Though most (if not all) pre-19th-century buildings have long since disappeared from the old Fort, the area running south along DN Road from Chhatrapati Shivaji Terminus (once called Victoria Terminus and still the world’s busiest railway station), with its flamboyant archways and gargoyles and carvings, south toward Kala Ghoda, now a major hub for galleries and boutiques, is still marvelously evocative of the city’s colonial heyday. On weekdays, the 19th-century Arcades along DN Road still throng with hawkers, businessmen, college students and liveried lawyers from the nearby High Court, one of the city’s most impressive buildings. By night, much of Fort empties out and its abandoned lanes glow sepia under the streetlamps.
Off its main thoroughfare, Fort’s many humble ‘Hotels’ and ‘Lunch Homes’—simple restaurants catering primarily to local businesspeople—still represent the clutter of immigrants that has defined the city’s culture over the centuries. Britannia & Co. in Ballard Estate is an institution for food from the Parsi community, descendents of Persian Zoroastrians who have had a disproportionate impact on the city’s culture given their small numbers. Hotel Deluxe and Taste of Kerala are beloved for their coconut-laden cooking from the southwestern state of Kerala. Four classic seafood restaurants in Fort and Kala Ghoda—Mahesh, Apoorna, Trishna and Ankur—claim the sometimes-irrational loyalties of their respective clienteles (I, personally, am a committed devotee of Ankur’s Mangalorean cooking), and among them offer just a small sampling of the different cuisines from the coastal regions south of the city.
South of Fort and Kala Ghoda, a pair of Mumbai’s original seven islands was joined in the 19th century to create the long, narrow neighborhood known as Colaba. From the mid-19th century onward, Colaba’s port, facing the harbor, served as the de facto entry point for anyone arriving in Bombay from far afield. Even today, most foreign visitors to the city eventually end up here. The city’s two most recognizable structures—the Taj Mahal Palace Hotel and the Gateway of India—look out over the harbor from the edge of a seaside promenade, behind which a tidy grid of streets lined with elegant turn-of-the-century apartment buildings houses several of the city’s best boutiques and restaurants. Stores like Design Temple, Bombay Electric, Bungalow 8 and the new showroom for local designer Payal Khandwala showcase the best of Mumbai design, combining indigenous craft with a global aesthetic (in Kala Ghoda, shops like Obataimu, Filter and The Bombay Shirt Company do something similar on a more intimate scale).

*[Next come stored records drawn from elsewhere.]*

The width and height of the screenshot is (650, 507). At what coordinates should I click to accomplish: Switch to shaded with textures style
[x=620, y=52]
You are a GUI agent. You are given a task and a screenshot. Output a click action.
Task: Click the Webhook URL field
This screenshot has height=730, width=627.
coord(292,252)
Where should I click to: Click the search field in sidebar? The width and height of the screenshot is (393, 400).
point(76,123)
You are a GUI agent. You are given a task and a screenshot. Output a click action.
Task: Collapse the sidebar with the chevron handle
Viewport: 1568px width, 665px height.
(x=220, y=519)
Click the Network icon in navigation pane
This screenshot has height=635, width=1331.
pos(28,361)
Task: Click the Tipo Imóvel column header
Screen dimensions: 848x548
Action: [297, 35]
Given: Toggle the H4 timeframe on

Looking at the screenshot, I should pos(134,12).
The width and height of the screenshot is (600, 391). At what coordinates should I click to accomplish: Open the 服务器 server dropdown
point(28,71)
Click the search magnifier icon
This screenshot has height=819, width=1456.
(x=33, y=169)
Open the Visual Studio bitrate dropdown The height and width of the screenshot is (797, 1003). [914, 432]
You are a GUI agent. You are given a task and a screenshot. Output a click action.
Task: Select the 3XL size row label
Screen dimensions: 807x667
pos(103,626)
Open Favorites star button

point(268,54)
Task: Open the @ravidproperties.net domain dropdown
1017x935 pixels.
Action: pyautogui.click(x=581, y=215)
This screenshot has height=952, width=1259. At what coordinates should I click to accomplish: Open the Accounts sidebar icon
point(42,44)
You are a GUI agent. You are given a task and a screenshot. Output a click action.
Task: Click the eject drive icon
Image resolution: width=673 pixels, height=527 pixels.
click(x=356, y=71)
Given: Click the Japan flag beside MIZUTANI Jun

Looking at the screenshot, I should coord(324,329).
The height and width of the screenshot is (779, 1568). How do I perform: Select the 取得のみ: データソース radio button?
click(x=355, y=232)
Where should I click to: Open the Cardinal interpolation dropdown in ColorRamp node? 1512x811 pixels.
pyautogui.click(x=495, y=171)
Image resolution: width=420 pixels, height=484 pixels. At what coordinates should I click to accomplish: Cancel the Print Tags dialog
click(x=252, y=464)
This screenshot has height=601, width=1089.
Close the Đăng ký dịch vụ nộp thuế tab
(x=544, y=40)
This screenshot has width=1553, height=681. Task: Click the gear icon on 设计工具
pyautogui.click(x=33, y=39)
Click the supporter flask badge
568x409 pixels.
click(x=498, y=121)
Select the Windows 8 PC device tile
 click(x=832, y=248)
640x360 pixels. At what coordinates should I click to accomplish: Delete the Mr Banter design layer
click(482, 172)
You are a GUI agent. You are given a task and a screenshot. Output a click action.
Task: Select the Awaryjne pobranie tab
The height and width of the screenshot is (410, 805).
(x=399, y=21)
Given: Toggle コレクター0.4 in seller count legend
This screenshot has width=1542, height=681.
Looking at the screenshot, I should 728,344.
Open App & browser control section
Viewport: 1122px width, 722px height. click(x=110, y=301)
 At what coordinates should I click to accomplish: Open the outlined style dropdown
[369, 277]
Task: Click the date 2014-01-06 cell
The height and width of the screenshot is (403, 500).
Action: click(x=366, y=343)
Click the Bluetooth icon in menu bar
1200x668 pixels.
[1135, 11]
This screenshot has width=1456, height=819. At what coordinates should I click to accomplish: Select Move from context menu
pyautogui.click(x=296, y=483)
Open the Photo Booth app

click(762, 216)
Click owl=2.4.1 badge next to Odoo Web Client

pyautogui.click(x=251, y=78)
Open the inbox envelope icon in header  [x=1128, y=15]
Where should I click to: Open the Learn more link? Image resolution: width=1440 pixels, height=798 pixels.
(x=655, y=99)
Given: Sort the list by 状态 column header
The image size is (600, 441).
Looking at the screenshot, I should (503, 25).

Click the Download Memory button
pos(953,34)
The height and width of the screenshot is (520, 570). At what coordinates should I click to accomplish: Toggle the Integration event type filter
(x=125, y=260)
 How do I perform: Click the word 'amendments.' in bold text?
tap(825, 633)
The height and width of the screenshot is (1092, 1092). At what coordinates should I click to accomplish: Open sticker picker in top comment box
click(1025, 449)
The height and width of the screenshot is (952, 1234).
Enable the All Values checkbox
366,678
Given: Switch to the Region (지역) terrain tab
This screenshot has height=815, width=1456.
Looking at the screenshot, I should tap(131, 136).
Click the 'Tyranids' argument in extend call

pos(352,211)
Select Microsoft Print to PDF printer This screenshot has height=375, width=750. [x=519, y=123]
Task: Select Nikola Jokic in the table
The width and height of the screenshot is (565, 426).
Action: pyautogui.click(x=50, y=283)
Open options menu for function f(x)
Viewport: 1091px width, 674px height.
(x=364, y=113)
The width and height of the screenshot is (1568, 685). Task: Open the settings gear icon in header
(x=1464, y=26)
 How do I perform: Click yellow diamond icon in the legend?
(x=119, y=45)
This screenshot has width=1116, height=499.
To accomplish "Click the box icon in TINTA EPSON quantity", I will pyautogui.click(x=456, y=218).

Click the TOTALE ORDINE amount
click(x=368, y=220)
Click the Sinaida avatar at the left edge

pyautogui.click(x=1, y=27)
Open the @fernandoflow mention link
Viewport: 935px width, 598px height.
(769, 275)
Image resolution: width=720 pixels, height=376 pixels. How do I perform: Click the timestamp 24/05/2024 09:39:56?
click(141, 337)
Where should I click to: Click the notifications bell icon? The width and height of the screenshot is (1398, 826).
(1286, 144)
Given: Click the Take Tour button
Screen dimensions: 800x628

By evening, a nice stroll from Colaba past the Oval Maidan, where cricketers in their whites play in the shadows of leaning palms and the Victorian Gothic university clock tower, will take you to Marine Drive, the city’s iconic bayside promenade. Until the late 1930s, with the third and final Back Bay Reclamation scheme (the previous two were both unmitigated disasters), Oval Maidan faced the sea. By the early 1940s, Marine Drive’s long span of Art Deco apartment buildings, the largest in the world outside Miami, had taken pride of place along the waterfront. Mumbai has always behaved this way, happily allowing one iteration of modernity and glamour to overtake the last, yet simultaneously allowing the past to keep living, in certain hidden corners, as though it were the present.